Afroyim v. Rusk was a landmark decision of the US Supreme Court ruling that citizens of the United States may not be deprived of their citizenship involuntarily. The Bancroft Treaties were eventually abandoned after the Carter administration concluded that Afroyim and other Supreme Court decisions had rendered them unenforceable. It is now virtually impossible to lose American citizenship without formally and expressly renouncing it.
About Afroyim v. Rusk in brief
Afroyim v. Rusk, 387 U.S. 253, was a landmark decision of the US Supreme Court ruling that citizens of the United States may not be deprived of their citizenship involuntarily. The decision opened the way for a wider acceptance of dual citizenship in United States law. The Bancroft Treaties were eventually abandoned after the Carter administration concluded that Afroyim and other Supreme Court decisions had rendered them unenforceable. It is now virtually impossible to lose American citizenship without formally and expressly renouncing it. The Constitution does not specifically deal with loss of citizenship. An amendment proposed by Congress in 1810 would, if ratified, have provided that any citizen who accepted any present, pension, office or emolument from a foreign country, without the consent of Congress, would cease to be a citizen of theUnited States. However, this amendment was never ratified by a sufficient number of state legislatures and, as a result, never became a part of the Constitution. In 1857, the Supreme Court held in Dred Scott v. Sandford that African slaves, former slaves, and their descendants were not eligible to be citizens. After the Civil War, steps were taken to grant citizenship to the freed slaves. In 1898, a man born in the U. S. to Chinese parents was legally domiciled in the country. After ruling in Wong Ark, that Wong Wong was a Chinese citizen despite his ancestry, the Court went on to state that his right to citizenship had not been lost or taken away by anything happening since his birth.

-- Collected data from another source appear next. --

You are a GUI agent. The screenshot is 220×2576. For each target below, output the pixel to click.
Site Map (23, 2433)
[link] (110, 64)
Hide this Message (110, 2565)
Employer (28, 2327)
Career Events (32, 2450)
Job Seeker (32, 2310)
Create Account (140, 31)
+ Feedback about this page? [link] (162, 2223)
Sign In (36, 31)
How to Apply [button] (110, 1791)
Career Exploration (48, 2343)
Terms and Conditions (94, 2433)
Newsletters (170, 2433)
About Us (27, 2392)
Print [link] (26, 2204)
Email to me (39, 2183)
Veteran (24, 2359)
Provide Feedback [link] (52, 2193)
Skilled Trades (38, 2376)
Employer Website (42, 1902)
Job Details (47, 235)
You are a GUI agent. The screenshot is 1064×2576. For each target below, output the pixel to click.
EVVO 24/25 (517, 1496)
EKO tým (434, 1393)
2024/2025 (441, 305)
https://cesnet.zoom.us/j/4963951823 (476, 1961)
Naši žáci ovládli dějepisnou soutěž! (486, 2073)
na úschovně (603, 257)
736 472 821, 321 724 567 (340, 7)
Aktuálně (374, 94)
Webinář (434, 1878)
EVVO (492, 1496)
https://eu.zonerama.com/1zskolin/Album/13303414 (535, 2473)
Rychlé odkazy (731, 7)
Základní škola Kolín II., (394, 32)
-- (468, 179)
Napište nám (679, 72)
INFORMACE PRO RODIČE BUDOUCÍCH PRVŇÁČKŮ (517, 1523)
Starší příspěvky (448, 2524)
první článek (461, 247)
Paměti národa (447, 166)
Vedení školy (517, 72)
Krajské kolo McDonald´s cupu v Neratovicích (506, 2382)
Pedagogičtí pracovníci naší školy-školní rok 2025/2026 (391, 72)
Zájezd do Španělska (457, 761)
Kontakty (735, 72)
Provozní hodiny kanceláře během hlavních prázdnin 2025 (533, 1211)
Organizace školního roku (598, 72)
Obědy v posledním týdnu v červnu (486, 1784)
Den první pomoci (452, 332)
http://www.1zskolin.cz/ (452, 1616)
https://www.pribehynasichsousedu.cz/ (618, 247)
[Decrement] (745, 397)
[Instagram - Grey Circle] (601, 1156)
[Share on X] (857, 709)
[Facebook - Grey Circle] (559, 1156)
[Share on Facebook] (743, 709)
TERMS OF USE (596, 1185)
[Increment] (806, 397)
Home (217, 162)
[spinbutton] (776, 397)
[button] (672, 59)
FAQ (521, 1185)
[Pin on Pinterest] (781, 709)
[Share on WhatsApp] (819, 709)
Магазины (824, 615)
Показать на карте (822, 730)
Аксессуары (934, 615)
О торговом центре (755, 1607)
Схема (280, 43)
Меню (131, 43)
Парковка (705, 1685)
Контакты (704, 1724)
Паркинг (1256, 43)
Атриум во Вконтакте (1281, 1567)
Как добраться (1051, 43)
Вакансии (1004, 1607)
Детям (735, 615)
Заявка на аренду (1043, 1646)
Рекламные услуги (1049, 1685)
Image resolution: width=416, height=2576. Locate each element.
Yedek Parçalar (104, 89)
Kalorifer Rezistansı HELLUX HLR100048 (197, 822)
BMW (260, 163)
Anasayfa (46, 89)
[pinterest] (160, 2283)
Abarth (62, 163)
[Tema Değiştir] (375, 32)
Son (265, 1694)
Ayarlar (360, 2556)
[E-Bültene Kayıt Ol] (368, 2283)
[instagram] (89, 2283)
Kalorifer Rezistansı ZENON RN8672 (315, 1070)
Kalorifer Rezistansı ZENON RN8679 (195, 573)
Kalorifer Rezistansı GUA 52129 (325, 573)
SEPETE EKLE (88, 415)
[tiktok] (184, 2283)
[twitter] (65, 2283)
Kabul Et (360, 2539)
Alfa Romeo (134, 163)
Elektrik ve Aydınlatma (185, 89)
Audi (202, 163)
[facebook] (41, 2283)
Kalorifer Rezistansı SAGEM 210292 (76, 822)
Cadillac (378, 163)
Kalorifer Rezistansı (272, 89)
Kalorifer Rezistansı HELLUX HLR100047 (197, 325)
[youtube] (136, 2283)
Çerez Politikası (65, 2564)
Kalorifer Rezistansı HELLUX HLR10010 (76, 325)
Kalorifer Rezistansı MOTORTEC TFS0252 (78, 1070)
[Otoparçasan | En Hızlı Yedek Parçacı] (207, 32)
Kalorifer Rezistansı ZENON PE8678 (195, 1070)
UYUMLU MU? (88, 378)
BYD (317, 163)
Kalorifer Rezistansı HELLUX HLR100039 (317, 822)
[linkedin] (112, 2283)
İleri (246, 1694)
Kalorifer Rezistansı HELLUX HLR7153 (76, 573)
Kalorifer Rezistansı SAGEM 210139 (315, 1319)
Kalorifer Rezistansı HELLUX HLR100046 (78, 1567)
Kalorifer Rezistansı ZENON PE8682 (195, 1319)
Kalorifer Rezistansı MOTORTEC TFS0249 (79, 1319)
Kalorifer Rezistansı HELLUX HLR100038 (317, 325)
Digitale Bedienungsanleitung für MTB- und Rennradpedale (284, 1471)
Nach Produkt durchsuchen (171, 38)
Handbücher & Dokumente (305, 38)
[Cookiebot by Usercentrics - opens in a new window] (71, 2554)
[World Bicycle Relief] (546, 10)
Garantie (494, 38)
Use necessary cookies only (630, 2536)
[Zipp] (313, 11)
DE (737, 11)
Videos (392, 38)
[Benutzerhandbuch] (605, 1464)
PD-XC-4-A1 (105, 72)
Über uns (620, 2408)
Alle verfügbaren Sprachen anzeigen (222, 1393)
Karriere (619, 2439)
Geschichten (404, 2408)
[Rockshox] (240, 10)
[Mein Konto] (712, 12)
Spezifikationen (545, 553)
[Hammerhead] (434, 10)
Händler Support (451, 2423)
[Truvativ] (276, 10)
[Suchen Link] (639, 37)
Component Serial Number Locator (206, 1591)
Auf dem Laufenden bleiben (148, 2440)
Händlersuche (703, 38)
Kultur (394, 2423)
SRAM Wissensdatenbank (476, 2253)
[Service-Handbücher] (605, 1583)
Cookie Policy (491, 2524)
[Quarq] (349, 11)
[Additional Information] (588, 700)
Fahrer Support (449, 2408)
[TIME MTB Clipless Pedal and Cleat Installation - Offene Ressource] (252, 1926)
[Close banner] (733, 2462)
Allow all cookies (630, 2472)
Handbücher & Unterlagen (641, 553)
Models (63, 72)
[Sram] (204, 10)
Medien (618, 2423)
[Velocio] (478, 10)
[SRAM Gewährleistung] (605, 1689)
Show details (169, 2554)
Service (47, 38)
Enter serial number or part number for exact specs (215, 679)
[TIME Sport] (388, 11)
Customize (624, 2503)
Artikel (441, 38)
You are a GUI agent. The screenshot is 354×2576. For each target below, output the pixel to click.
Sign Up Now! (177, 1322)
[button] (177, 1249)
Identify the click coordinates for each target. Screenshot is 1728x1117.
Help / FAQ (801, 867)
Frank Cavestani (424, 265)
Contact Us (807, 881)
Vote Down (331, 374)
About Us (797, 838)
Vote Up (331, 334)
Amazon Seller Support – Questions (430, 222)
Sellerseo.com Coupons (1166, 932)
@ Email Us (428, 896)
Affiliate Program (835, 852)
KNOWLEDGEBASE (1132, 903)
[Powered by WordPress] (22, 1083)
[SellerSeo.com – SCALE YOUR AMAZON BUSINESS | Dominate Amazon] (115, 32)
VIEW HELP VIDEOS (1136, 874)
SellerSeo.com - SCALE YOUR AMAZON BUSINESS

The Nationality Act of 1940 provided for loss of U. s. citizenship based on foreign government or military service. This provision also mandated loss for desertion from the armed forces, remaining outside the United S. in order to evade military service during wartime, or voting in a foreign election in a war-torn country. This statute also mandatedloss of citizenship for remaining in the UnitedS. during wartime. In the 1990s, the US Department of State adopted revised policies adopted in 1990 by the US State Department. It has historically been accepted that certain actions could result in loss of American citizenship. This possibility was noted in a case involving a Chinese who were legally domed in the US. The case was United States v. Kim Wong, an 1898 case involving an American born in China. The Court ruled in this case that Wong was not a U. S. citizen despite the fact that his birthright to citizenship was not lost or taking away by his state of domicile. In that case, the court ruled that his citizenship was guaranteed by the Citizenship Clause of the Fourteenth Amendment to the Constitution, which was ratified by state legislatures in 1868. The impact of the ruling was narrowed by a later case, Rogers v. Bellei, in which the Court determined that the fourteenth Amendment safeguarded citizenship only when a person was born or naturalized in the States, and that Congress retained authority to regulate the citizenship status of a person who was born outside the US to an American parent.